A esquizofrenia era tamanha que qualquer boato dava origem às mais minuciosas apurações e complicadas diligências policiais. Espalhou-se, por exemplo, pela cidade, por bocas de matildes, dita em cada esquina, sem autor conhecido, a insólita e fantástica história da existência de armas e explosivos enterrados ao lado do valo e dos bambus fque formavam a cerca natural lá no topo do Morro dos Cabritos, na periferia da área urbana. Da praça central da cidade se via o bambual. O sepultamento das armas e explosivos, em condições tão peculiares, teria sido obra dos participantes dos "Grupos dos Onze", que preparavam para a revolução comunista.
Quando tal barulho chegou ao ouvido dos agentes do Golpe Militar, de início, soou como galhofa de algum desocupado. Não se deu maior importância, mas, com o tempo, havia muitas Matildes na cidade, e a onda cresceu. Foi quando o delegado encarregado das apurações determinou que um grupo de policiais equipados com enxadas, picaretas, pás e enxadões subissem o morro em busca do material bélico enterrado. Só se chegava ao local a pé, em acesso muito íngreme e difícil. Para lá foram 12 policiais. Durante quatro ou cinco dias reviraram montanhas de terra. As pessoas cá na cidade, vendo aquilo, certamente muitos que haviam criado a fantasia, faziam galhofas escondidas, e se divertiam com aquela aventura. Grande foi o esforço dos soldados que furaram o morro como se fossem mineiros à procura de ouro ou diamante. Mas, o que buscavam, não havia ali. As chacotas dobre aquela desventura duram até hoje.

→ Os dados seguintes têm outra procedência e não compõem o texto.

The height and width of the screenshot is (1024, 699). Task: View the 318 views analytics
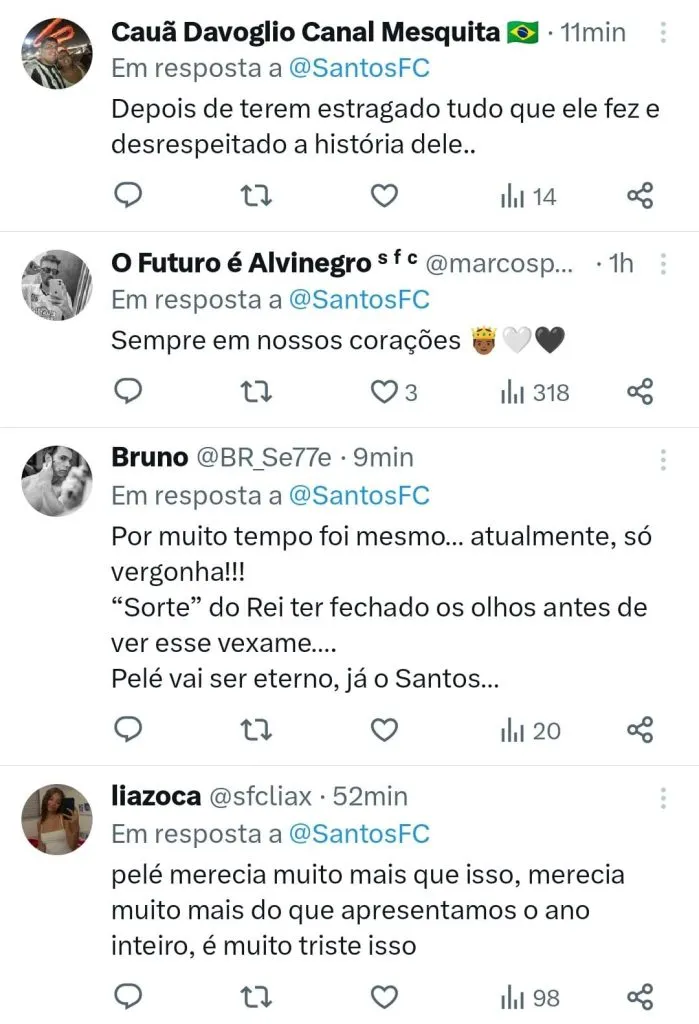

As diligências policiais na busca de armas e "material subversivo" foram tão minuciosas e radicais que chegaram à apreensão de brindes e miniaturas trazidas pelos sindicalistas em suas viagens à Europa, como se tais objetos fossem provas incontestes da ideologia dos réus. Se o relato aqui não for absolutamente real, difícil será a qualquer um acreditar que, ao fim de intensas buscas, as forças revolucionárias conseguiram apreender os seguintes brindes:
- um escudo e uma máscara de gás da Polônia, com José Alexandre;
- três lanternas, uma de carbureto e duas de pilha, com Alberto Lemos Mota;
- uma miniatura de Sputinik trazida da Rússia, com Militão Ferreira Dias;
- um cinzeiro de cristal trazido da Tchecolosváquia, com Sebastião de Oliveira;
- uma estátua de sal, trazida da Polônia, com José Alexandre;
- um vidro contendo pedras do Mar Negro, também com José Alexandre;
- uma caixa de plático contendo partículas de ossos de seres humanos, oriundos de campo de concentração e cremação na Alemanha Nazista.

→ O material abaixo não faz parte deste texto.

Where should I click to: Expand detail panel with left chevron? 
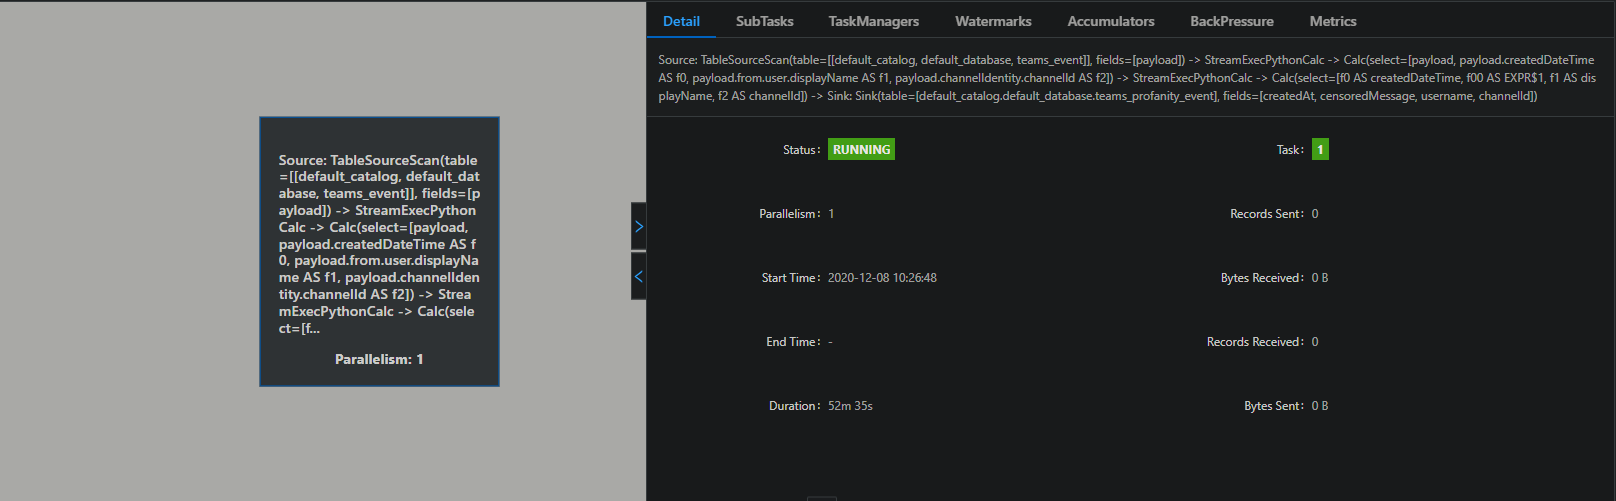pyautogui.click(x=638, y=276)
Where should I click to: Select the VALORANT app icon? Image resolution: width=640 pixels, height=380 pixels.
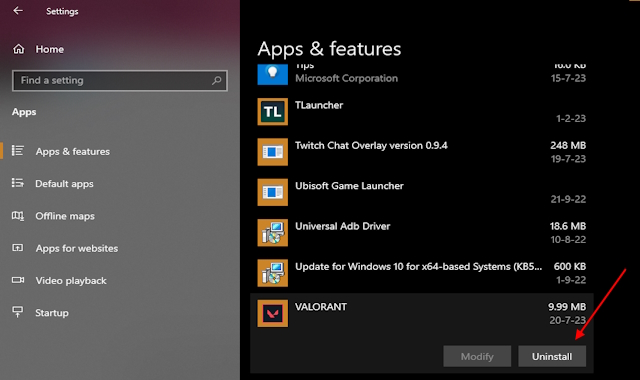tap(272, 313)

Todas essas lembranças, certamente muito caras aos seus proprietários, foram surrupiadas pelos agentes do golpe sob o argumento de que era material subversivo. Imagine o internauta o valor simbólico dessas peças ornamentais para os trabalhadores de uma mineração que tiveram a rara oportunidade de viajar a Europa, para participarem de congressos e de seminários trabalhistas. A censura era total e absoluta, combatiam-se os comunistas mesmo quando eles se opunham ao nazismo. Até poderia suscitar a dúvida de que os golpistas pudessem ter simpatias nazistas. Afinal, faziam uso de métodos muito parecidos com os praticados por estes.

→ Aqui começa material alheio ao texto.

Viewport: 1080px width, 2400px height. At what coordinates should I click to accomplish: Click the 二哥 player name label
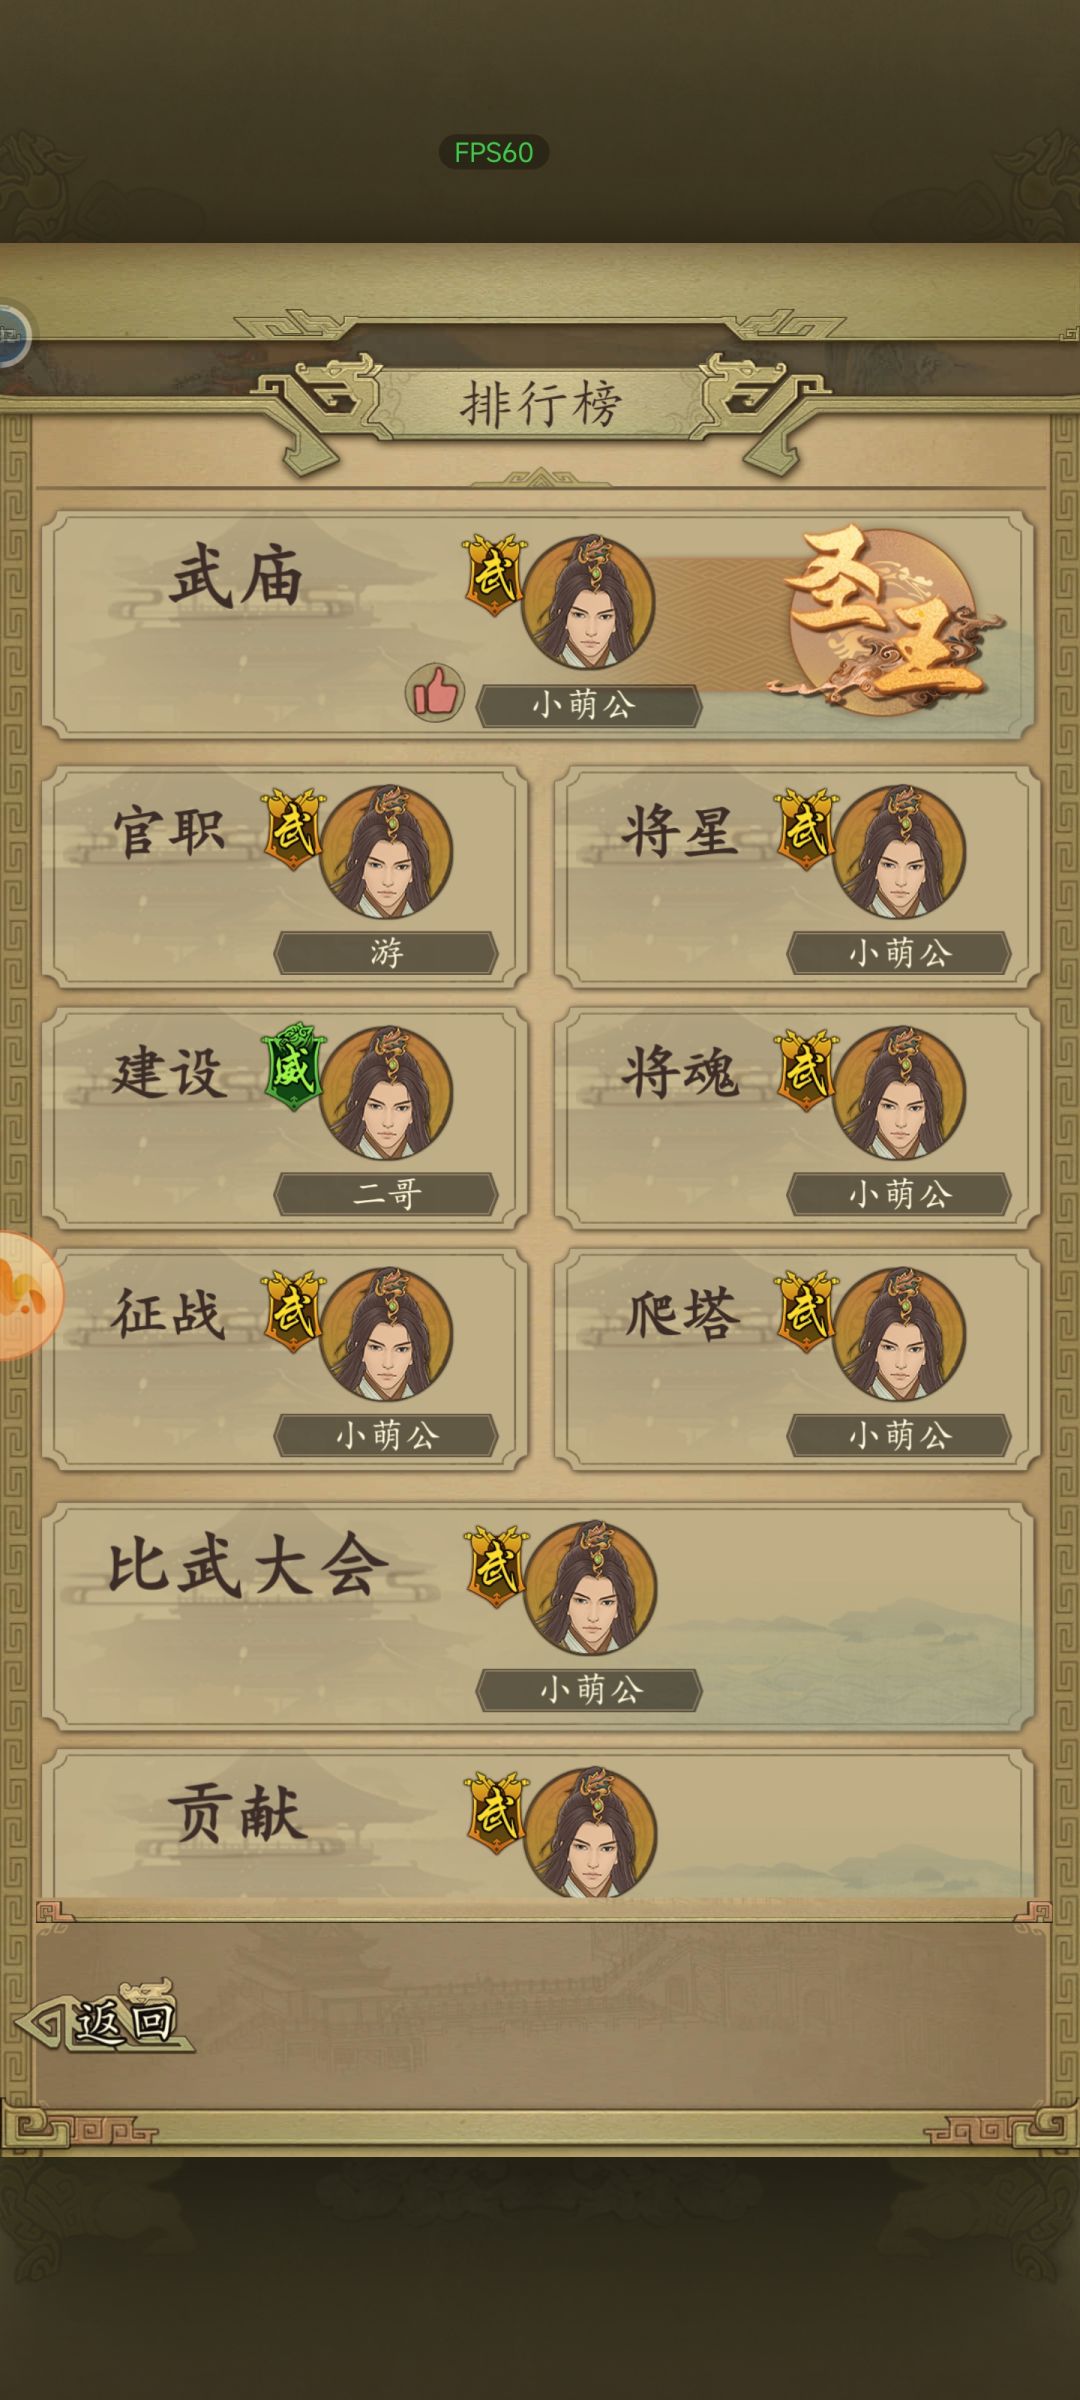pos(386,1194)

Mas, ainda, como já se disse, é necessário ressaltar as "incríveis" apreensões efetuadas no correr das investigações: bastante material impresso, jornais, revistas, livros, alguns de origem comunista, outros como apostila de curso de alfabetização. Todo este material apreendido foi devidamente relacionado no fim do relatório do inquérito presidido pelo Dr. Diocélio Cabral e anexado ao processo.